Wednesday, February 6, 2013

TED Moves to Vancouver

There was blockbuster news this week with the announcement of TED's move to Vancouver with TED Active in Whistler, at least for the next two years.  The choice of Vancouver is not all that surprising when you think about it.  Chris Anderson, TED's owner and curator, has a place in Whistler, so he's clearly familiar with the area.  Also, TED's logistics are managed by Vancouver-based Procreative Design Works, owned by sisters Janet and Katherine McCartney.

Of course, there is more behind it than convenience.  At the 2012 conference, there was quite a buzz of discontent: the conference was too big, it was getting somewhat impersonal, the seats were dreadfully uncomfortable (when the program run 8:30-6:30 for four days and you've paid that much to be there, a back ache is really irritating), the conference was dividing into two classes of citizens, those who'd paid the regular (stiff) price, and patrons, who'd paid double and got in before the doors opened, and got all the best seats.  In short, old-timers who'd been to Monterey were yearning for the old locale.  And for the first time in my memory, the 2013 conference was not sold out by the time the 2012 conference got under way.  Because you usually have to confirm for the next conference before the previous one begins, it creates a long lag time for feedback about abating demand for the TED team.

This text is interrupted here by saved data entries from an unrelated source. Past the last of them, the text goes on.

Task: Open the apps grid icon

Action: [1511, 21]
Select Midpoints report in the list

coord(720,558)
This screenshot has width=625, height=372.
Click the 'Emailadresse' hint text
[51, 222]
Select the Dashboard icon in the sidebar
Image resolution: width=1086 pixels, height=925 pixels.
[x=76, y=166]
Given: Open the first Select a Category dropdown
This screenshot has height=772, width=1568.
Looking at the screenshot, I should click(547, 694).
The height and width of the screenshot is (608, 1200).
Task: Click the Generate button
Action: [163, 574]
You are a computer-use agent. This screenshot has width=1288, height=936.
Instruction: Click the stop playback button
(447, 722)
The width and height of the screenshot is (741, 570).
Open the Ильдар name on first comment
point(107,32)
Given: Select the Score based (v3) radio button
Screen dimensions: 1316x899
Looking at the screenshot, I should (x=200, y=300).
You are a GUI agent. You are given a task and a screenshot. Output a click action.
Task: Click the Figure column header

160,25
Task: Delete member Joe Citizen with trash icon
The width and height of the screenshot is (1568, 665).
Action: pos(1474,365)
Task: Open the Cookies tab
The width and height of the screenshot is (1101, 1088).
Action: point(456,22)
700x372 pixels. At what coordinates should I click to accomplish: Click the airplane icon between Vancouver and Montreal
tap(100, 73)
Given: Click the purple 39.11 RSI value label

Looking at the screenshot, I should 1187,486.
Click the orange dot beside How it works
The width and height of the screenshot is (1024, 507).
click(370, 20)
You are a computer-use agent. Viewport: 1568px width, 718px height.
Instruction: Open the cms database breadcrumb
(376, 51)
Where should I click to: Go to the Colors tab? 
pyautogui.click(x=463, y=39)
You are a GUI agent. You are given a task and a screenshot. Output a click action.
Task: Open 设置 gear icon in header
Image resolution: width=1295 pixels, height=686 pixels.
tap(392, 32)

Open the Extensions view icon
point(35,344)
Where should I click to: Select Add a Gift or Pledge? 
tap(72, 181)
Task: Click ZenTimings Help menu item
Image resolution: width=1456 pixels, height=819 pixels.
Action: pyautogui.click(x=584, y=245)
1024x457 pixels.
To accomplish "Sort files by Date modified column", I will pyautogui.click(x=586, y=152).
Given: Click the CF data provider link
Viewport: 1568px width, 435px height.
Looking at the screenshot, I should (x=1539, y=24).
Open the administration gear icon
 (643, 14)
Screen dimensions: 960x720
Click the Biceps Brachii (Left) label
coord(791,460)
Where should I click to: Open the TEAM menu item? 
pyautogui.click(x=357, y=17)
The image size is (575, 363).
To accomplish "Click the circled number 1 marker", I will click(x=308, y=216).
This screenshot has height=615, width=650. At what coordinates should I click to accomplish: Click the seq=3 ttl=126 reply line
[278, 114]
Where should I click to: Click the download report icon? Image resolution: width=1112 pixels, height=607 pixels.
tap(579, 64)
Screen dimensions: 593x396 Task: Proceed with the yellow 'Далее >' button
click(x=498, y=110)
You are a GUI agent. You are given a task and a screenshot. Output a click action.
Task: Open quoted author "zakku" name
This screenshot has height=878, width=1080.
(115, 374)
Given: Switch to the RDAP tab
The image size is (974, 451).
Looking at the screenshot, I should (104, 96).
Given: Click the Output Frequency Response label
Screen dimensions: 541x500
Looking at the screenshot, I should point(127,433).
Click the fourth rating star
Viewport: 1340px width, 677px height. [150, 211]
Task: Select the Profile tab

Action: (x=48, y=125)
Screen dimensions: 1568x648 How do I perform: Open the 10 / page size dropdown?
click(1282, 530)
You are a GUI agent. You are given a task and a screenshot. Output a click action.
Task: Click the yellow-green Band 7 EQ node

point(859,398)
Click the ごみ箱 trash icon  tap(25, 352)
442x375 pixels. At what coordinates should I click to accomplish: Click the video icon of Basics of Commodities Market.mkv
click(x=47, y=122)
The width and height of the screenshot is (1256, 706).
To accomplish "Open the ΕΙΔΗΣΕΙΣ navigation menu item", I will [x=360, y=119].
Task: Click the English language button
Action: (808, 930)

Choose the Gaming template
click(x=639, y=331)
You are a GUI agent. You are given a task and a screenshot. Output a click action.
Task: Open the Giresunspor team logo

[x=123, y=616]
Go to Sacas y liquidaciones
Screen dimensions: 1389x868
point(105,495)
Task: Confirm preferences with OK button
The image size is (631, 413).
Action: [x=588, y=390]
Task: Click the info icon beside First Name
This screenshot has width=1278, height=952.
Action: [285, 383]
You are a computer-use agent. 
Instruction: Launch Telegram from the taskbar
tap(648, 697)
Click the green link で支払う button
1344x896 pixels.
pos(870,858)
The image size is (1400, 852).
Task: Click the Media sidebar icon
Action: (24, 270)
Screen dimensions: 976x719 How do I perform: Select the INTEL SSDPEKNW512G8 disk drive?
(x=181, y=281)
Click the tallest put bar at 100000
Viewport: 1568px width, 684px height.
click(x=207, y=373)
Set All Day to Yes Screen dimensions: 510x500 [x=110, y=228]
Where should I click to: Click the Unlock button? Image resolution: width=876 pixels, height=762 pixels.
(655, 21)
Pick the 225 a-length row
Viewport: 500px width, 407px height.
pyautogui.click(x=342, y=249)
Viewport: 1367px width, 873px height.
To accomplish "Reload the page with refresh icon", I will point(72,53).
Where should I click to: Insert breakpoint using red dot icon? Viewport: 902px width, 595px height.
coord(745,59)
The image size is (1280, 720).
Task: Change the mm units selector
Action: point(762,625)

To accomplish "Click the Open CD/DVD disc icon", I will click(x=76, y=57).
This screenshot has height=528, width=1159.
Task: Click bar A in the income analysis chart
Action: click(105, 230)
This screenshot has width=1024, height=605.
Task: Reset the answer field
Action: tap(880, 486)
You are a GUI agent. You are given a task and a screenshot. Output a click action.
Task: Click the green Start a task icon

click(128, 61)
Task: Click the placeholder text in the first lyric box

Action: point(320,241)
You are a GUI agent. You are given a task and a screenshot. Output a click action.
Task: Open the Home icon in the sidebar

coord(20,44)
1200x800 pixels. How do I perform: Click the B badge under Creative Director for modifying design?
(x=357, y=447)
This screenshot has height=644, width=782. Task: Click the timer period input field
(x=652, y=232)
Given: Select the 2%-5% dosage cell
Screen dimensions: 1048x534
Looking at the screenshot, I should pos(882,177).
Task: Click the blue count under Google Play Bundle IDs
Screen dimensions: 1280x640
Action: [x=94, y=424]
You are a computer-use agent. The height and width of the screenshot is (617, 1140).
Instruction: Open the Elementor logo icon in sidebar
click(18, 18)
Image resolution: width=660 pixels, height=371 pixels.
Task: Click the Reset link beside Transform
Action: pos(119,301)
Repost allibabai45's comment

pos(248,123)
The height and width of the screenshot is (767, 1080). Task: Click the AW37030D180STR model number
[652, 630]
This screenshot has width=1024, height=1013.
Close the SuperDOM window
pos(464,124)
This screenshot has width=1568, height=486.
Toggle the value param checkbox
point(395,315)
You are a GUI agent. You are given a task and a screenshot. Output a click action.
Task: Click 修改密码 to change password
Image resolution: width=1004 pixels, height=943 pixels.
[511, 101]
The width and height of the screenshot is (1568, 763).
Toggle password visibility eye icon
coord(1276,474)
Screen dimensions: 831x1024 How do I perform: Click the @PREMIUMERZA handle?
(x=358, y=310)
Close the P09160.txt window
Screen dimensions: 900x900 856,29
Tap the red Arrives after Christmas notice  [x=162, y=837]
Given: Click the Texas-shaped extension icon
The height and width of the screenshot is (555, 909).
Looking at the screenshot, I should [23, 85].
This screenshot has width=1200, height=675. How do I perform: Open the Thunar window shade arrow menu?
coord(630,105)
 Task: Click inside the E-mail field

Clearly, on the 30th anniversary next year, TED is working to overcome that softening of demand.  The conference will have 200 fewer paid attendees, addressing one of the currents of discontent and incidentally creating fewer seats to fill.

Vancouver is well known as one of the most beautiful cities in the world and the convention centre, as you can see on the right, is new and gorgeous.  Moreover, they're building (with support from Vancouver apparently) a custom-designed-for-talk theatre to "maximize the impact of talks, permitting multiple configurations for sitting, listening and connecting with the speaker".  This could add destination pizazz.  Long Beach is not exactly gorgeous as Monterey was.  Chris says they're also inviting back the 100 best TED speakers of all time, which sounds pretty darned exciting.  Apparently we're going to be able to vote for who those 100 are.  I skipped TED 2013, but I think I'll be back for 2014.  I wonder how many others will be like me.

This is considered a major coup for Vancouver, as described in this Vancouver Sun article.  A senior Vice President of Canadian Tourism was summoned to Vancouver to participate in the talks and the agreement was kept under tight wraps until announcement day.   The deal is for two years.  I'm sure  the city will be fighting to keep the conference there beyond the two years.